Yargıtay Hukuk Genel Kurulunun 22.02.2012 tarih ve 2012/13-747 esas, 2012/84 karar sayılı ilamında ve Dairemizin emsal kararlarında belirtildiği gibi, Yargıtay’ca bozulan karar, sonraki kararın eki niteliğinde değildir. Bozma ile birlikte önceki hüküm ortadan kalkarak hukukî geçerliliğini yitirir. Mahkemece bozulan karara atıf yapılarak yeni hüküm oluşturulamaz. Bozmadan önceki ve bozmadan sonraki kararlar 6100 sayılı Kanun’un 297. maddesine uygun olmalıdır.

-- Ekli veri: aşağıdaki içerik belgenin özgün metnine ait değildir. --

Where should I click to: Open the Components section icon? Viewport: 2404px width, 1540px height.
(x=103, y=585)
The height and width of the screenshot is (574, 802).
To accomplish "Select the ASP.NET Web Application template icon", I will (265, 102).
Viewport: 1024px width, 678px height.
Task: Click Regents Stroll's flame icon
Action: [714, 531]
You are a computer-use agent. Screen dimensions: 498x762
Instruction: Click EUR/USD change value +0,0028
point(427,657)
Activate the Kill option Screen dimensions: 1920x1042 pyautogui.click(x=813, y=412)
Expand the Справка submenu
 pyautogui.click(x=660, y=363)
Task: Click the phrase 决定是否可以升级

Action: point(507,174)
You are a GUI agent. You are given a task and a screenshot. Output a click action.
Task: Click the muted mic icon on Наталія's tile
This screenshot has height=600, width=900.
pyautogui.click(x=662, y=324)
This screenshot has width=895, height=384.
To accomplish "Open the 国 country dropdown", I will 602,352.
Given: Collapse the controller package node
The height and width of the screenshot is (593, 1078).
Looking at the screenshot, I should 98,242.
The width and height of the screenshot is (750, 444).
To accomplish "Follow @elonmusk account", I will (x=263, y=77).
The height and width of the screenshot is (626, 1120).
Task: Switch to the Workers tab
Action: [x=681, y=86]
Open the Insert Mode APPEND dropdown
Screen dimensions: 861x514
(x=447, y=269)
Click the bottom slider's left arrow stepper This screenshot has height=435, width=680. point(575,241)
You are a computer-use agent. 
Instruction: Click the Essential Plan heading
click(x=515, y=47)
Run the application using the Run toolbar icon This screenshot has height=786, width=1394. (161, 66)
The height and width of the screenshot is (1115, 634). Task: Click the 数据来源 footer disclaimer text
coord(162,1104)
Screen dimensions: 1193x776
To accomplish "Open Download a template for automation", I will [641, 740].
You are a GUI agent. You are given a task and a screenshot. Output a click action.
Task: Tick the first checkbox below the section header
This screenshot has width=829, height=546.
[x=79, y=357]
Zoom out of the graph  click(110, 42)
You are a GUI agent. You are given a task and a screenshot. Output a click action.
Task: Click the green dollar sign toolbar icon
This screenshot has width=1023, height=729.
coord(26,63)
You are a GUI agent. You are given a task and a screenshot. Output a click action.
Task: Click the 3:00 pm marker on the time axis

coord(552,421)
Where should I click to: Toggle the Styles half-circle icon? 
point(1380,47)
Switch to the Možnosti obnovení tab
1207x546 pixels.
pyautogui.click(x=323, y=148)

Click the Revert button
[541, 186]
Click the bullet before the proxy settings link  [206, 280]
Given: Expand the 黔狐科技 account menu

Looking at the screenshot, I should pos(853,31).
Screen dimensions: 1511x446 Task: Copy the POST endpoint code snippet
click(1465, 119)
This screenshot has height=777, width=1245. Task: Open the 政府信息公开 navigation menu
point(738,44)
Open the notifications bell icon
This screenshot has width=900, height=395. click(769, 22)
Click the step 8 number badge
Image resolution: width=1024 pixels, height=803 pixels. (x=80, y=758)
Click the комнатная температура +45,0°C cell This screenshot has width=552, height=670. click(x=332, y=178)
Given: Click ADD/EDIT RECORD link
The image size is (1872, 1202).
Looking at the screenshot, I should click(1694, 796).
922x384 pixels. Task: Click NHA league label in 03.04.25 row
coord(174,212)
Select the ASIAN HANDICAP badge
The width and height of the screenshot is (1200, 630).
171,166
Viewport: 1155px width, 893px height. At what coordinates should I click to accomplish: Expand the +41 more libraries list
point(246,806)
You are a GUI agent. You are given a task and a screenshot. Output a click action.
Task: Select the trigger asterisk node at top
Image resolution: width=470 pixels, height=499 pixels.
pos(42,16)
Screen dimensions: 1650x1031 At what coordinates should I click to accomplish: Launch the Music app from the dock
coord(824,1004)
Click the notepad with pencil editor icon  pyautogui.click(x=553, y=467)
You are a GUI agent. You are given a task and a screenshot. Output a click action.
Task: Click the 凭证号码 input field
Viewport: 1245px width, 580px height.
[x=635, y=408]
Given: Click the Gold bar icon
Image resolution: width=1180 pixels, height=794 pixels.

Mahkemece yukarıdaki kanuni düzenlemeler ve ilkeler dikkate alınmaksızın, bozma nedeni yapılmayan alacak kalemleri hakkında “karar verilmesine yer olmadığına” şeklinde hüküm oluşturulması hatalı olup, bozmayı gerektirmiştir.
Kabule göre hükmün 6. ve 7. bentlerinde davacı lehine mükerreren vekalet ücretine karar verildiği ve davacının talepleri kısmen kabul edildiği halde reddedilen miktara göre davalı lehine vekalet ücretine karar verilmesi gerekirken yazılı şekilde hüküm kurulması isabetli olmamıştır.
SONUÇ: Temyiz olunan hükmün yukarıda açıklanan sebepten BOZULMASINA, peşin alınan temyiz harcının istek halinde ilgiliye iadesine, 10.02.2014 gününde oybirliğiyle karar verildi.